§ Task statement: This exercise asks for an exact copy of the lines from the one containing "Task: Select the Zoom In magnifier tool" through the final line of the material, with pictures omitted.
**** Data to process ****
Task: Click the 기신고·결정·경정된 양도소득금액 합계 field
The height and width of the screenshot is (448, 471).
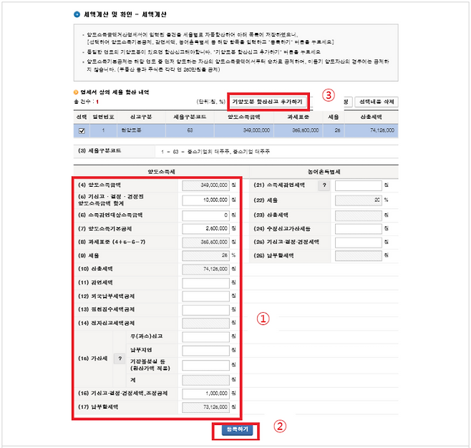Action: 205,200

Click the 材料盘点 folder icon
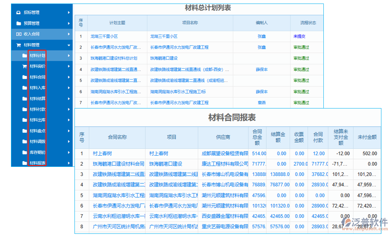coord(24,131)
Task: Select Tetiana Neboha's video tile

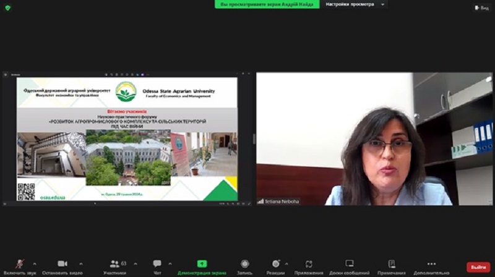Action: pyautogui.click(x=374, y=139)
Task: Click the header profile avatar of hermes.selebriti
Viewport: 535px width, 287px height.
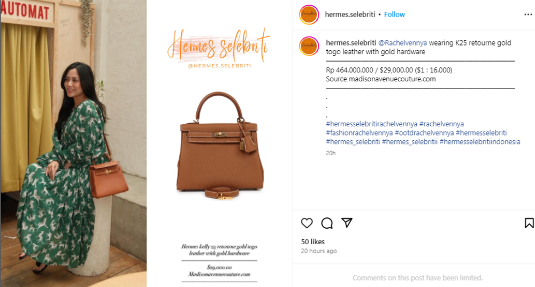Action: coord(309,14)
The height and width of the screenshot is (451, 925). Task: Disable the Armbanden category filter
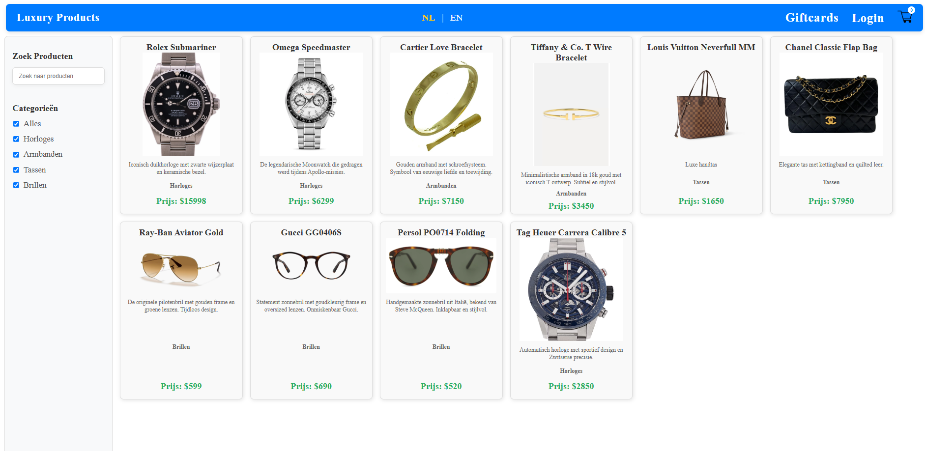pos(16,154)
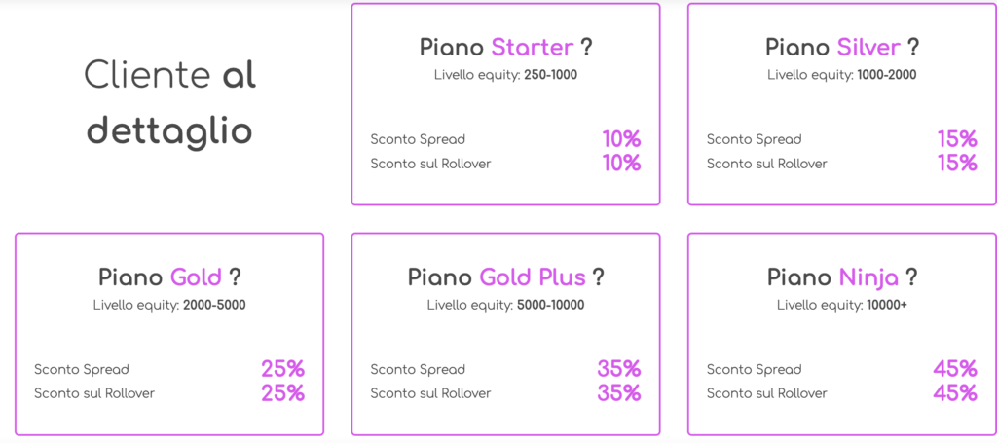Open the help icon next to Gold Plus
This screenshot has width=997, height=443.
pos(599,277)
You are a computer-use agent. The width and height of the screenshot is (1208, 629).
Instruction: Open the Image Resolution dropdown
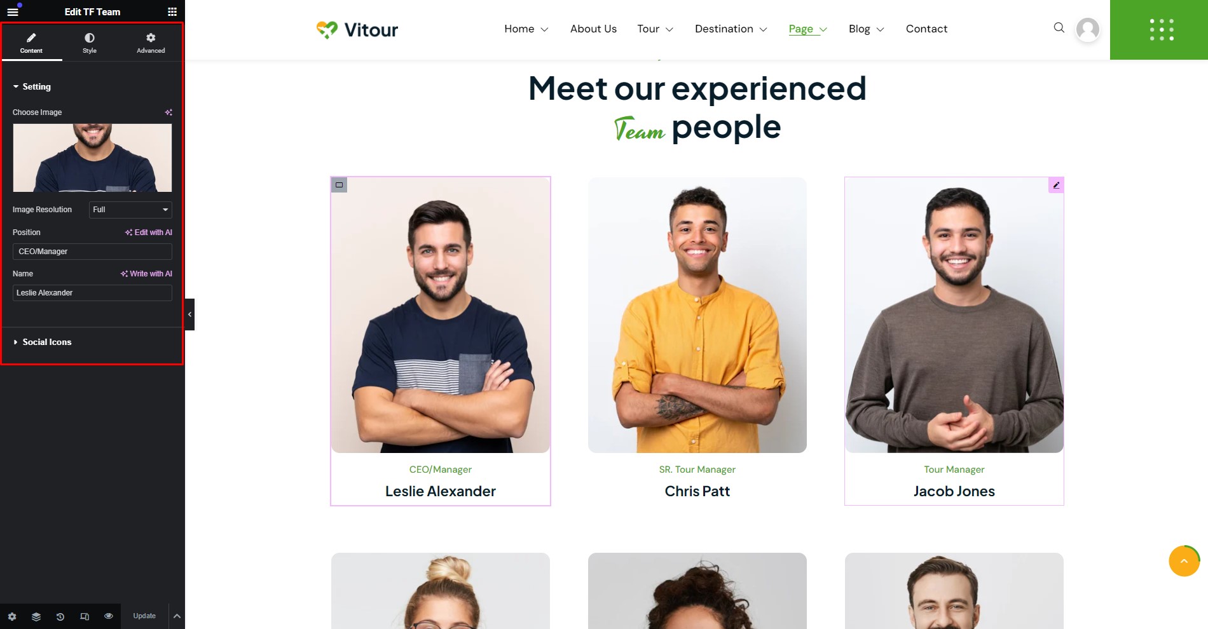130,210
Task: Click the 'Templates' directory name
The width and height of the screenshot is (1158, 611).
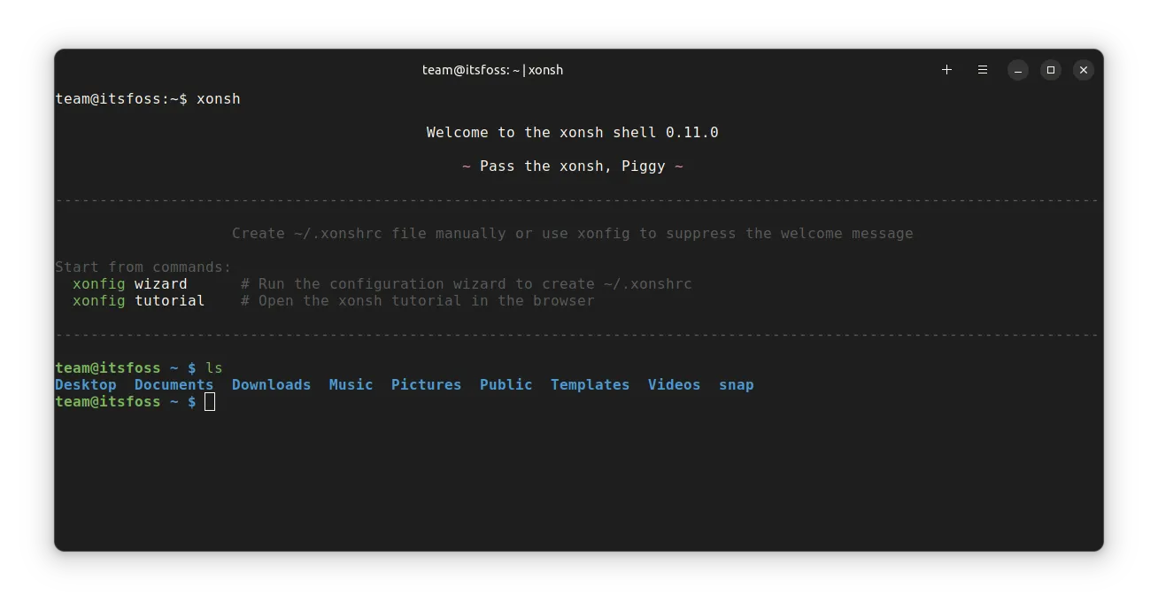Action: click(x=590, y=385)
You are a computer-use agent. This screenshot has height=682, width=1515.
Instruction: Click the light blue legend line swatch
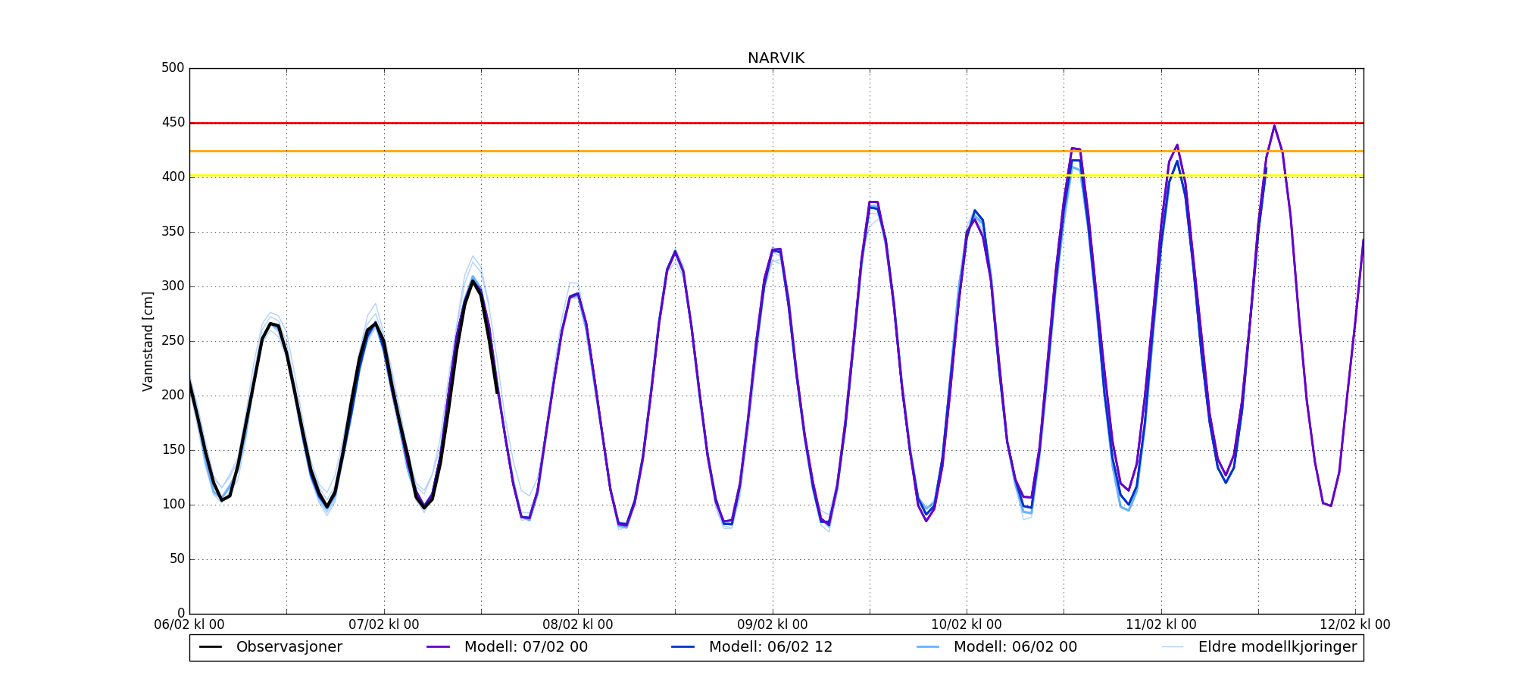click(928, 647)
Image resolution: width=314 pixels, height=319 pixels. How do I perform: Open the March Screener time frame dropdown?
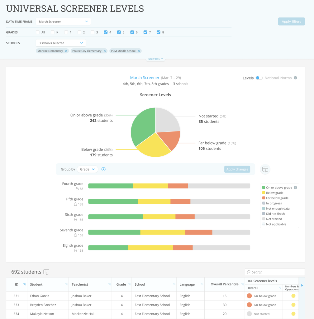tap(63, 21)
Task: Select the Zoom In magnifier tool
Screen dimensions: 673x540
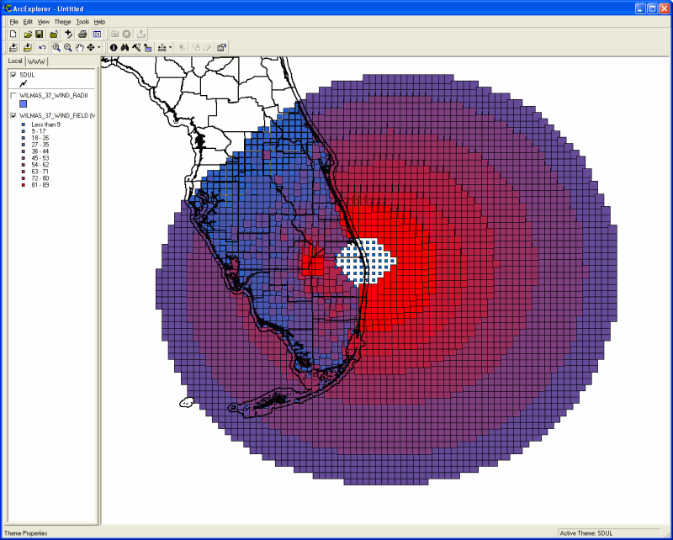Action: pos(56,48)
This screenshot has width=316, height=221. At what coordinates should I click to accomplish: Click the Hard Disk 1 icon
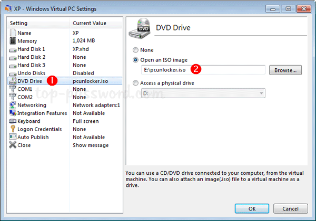[13, 49]
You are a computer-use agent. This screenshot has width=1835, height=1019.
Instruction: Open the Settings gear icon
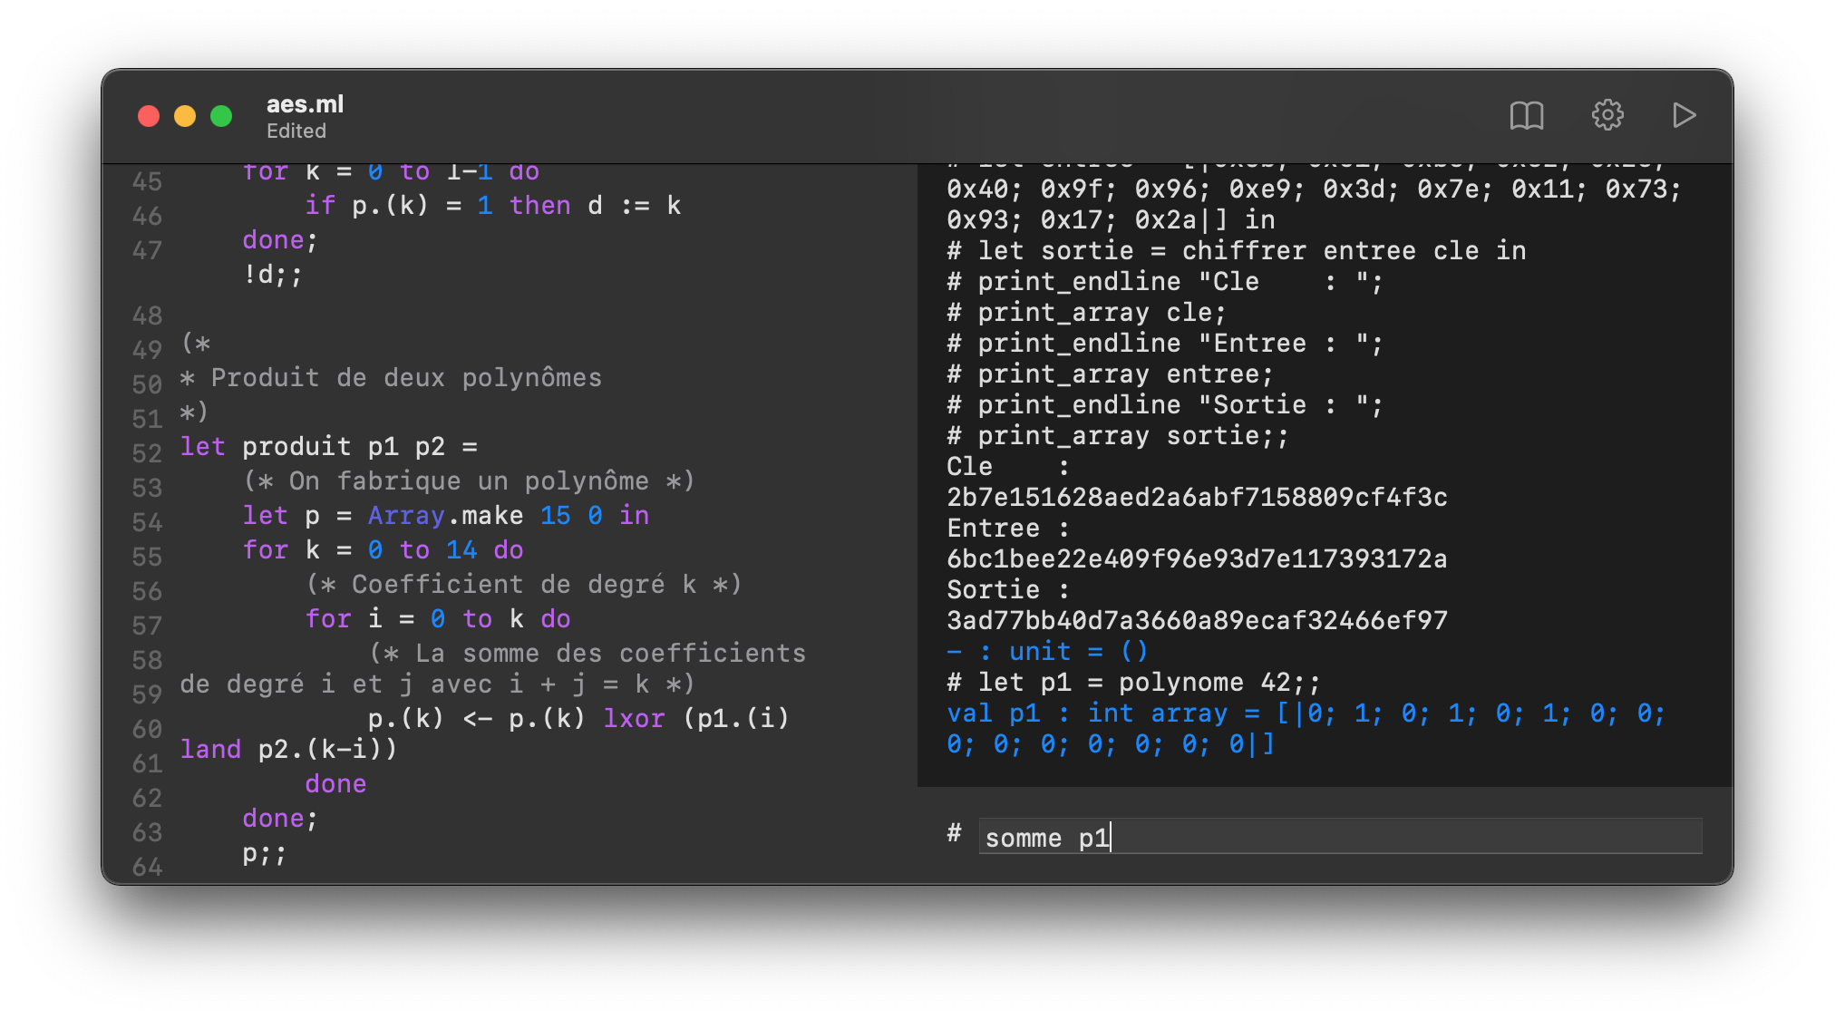pos(1608,114)
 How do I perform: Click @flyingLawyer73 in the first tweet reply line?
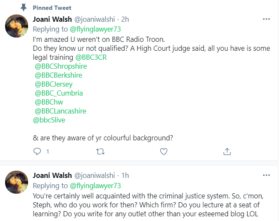(94, 29)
****
§ Problem solution:
Task: Select the Zoom In magnifier tool
Screen dimensions: 673x540
Action: pos(56,48)
This screenshot has width=316, height=221. At what coordinates should I click to accomplish: Click the Hard Disk 1 icon
[13, 49]
You are a computer-use agent. This screenshot has width=1835, height=1019.
Instruction: Open the Settings gear icon
pos(1608,114)
 How do I perform: Click @flyingLawyer73 in the first tweet reply line?
(94, 29)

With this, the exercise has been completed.